Agostino Ghirlanda

Mercurio, salone di villa Rita a Noci (Vicopisano)

Agostino Ghirlanda (Massa, 1545/1550 circa – Pisa, 1588) è stato un pittore e letterato italiano.

Biografia

La maggior parte delle informazioni sulla vita del Ghirlanda proviene da Carlo Frediani, in Notizie della vita di Agostino Ghirlanda (Massa 1828)[1].

Origini e formazione

Suo padre Giovanni Battista era un pittore originario di Fivizzano (1511-1584), che si sposò probabilmente a Massa, con una certa Camilla, e che in quella città è documentato per alcune opere, per lo più create al servizio del cardinale Innocenzo Cybo. Non si conosce la data di nascita di Agostino (né di suo fratello Ippolito, pure pittore, ma senza opere assegnabili), ma nel 1561 un atto tra suo padre e sua sorella Alessandra per la concessione di un terreno ignora il suo nome, per cui doveva essere ancora in minore età[1].

In quegli anni Alberico I Cybo Malaspina promuoveva a Massa un rinnovamento della città vecchia e la costruzione della "nuova Massa" all'ombra del castello, all'insegna di un gusto manierista esuberante, ispirato più da Genova che da Firenze, avendo dato ospitalità agli esuli liguri dopo la congiura dei Fieschi. Il Ghirlanda si formò in questo entourage, prendendo parte alla decorazione delle facciate dei palazzi ad affresco che divenne in voga, ma di cui oggi non resta quasi traccia.
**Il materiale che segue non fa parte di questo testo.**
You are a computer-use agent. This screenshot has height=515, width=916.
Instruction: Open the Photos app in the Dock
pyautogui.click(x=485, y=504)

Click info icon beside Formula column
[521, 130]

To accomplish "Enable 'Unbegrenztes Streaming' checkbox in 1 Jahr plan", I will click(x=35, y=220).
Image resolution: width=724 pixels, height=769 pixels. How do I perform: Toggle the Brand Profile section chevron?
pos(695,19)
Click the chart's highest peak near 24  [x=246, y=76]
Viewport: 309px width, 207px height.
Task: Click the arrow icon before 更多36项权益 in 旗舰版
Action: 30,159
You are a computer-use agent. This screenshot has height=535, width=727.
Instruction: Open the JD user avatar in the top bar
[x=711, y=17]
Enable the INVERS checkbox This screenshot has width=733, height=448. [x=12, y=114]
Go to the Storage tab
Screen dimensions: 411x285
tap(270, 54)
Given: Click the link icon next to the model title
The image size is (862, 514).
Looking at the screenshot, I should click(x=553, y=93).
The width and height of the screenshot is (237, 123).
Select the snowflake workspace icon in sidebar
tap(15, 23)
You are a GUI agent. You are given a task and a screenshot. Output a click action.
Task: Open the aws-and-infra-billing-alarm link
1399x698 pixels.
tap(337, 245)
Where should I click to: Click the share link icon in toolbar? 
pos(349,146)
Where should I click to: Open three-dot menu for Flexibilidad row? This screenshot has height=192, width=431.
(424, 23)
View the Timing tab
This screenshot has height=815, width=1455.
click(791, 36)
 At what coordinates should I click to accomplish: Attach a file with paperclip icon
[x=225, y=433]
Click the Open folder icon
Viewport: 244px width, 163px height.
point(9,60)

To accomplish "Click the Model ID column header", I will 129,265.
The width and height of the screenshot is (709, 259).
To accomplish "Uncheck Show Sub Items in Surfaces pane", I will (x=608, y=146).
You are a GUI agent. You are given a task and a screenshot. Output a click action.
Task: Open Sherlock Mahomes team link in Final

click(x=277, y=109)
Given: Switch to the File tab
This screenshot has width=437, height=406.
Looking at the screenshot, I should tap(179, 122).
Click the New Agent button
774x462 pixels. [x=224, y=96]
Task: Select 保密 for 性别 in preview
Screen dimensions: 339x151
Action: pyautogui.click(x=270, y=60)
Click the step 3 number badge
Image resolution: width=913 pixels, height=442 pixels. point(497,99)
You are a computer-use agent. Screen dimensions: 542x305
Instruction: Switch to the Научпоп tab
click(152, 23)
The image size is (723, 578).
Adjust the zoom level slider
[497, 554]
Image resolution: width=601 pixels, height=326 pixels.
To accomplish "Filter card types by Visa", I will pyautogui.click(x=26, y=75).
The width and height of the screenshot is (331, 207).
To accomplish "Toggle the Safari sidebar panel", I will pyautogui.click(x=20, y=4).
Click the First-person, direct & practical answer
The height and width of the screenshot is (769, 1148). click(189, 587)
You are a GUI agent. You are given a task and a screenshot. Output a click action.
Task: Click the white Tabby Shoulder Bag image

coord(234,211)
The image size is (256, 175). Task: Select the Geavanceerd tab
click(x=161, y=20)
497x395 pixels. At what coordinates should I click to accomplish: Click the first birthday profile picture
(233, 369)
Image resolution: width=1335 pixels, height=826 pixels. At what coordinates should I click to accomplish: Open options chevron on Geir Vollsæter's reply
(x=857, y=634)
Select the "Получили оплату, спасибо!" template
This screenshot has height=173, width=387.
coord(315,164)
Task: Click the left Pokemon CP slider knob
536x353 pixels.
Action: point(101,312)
Nel 1574 firmò una pala per la chiesa di Santa Maria Assunta a Carrara. Nel 1576 si sposò a Maria di Arcangelo Tancio da Carrara, da cui ebbe un'unica figlia, Fiammetta[1].

Lucca

Dal 1578 lasciò Massa per Lucca, dove doveva decorare la cappella della Libertà in Duomo, sebbene poi l'impresa naufragasse per non aver raggiunto un accordo contrattuale. Viene ricordato come per cercare di superare i malintesi il Ghirlanda avesse dipinto a sue spese due enormi figure all'esterno della cattedrale, opere perdute ma che dimostrano la sua raggiunta maturità e confidenza come decoratore capace di opere scenografiche. L'allogazione della cappella andò in porto nel 1582, ma oggi ne resta solo un santo sotto un baldacchino su uno dei pilastri, vicino all'altare del Giambologna[1].

Grazie alla sua fame, decorò ad affresco alcune facciate di palazzi privati, ricordate ancora nell'Ottocento, ma oggi completamente perdute. Altrettanto perduti sono alcuni dipinti su tavola, ad eccezione di una grande Crocifissione nei depositi di palazzo Mansi[1].

Occasionalmente tornò a Massa (Martirio di San Sebastiano per la locale Compagnia dedicata al santo, 1579, oggi nel Museo del Duomo, e ancora nel 1584 per eseguire alcune opere perdute) e lavorò a Carrara (pitture perdute per l'ospedale di San Jacopo)[1].

Pisa

Nel 1582 è documentato per la prima volta a Pisa, città che conserva la maggior parte delle sue opere superstiti. Grazie ai rapporti di parentela tra i Medici e i Cybo entrò nel favore delle commissioni promosse in quegli anni da Francesco I, come le pitture sulla volta della loggia terrena del palazzo dell'Opera del Duomo (1584-85), a cui seguirono due affreschi con Episodi della vita di Ester nel Camposanto monumentale. Lavorò inoltre alla chiesa di Santo Stefano dei Cavalieri e al palazzo Mediceo di via Santa Maria (opere non reperibili). Con la morte del granduca, partecipò agli apparati per le celebrazioni funebri a Firenze, aggiornando il proprio repertorio "genovese" (ispirato agli affreschi di Perin del Vaga che vide personalmente in un viaggio col padre) al gusto vasariano[1].

Gli è stata riconosciuta la paternità degli affreschi mitologici nel salone e della Sala delle Ninfe a palazzo Franchetti a Pisa, e nella villa Rita a Noce, e di due pale nei depositi del Museo nazionale di San Matteo (Madonna in trono con Bambino tra i santi Giuseppe e Torpè, forse dalla chiesa di San Giuseppe e Cristo in croce con santi)[1].

Da alcuni atti notarili della sua famiglia si desume che al 2 dicembre 1588 doveva essere morto da poco[1].

Opere letterarie

Nella Biblioteca nazionale di Firenze è conservato un volume con sessanta poesie di carattere erotico-amoroso (Ms. Palatino 300) a lui attribuite, che è l'unico documento di un'attività letteraria ce probabilmente dovette essere più ampia[1].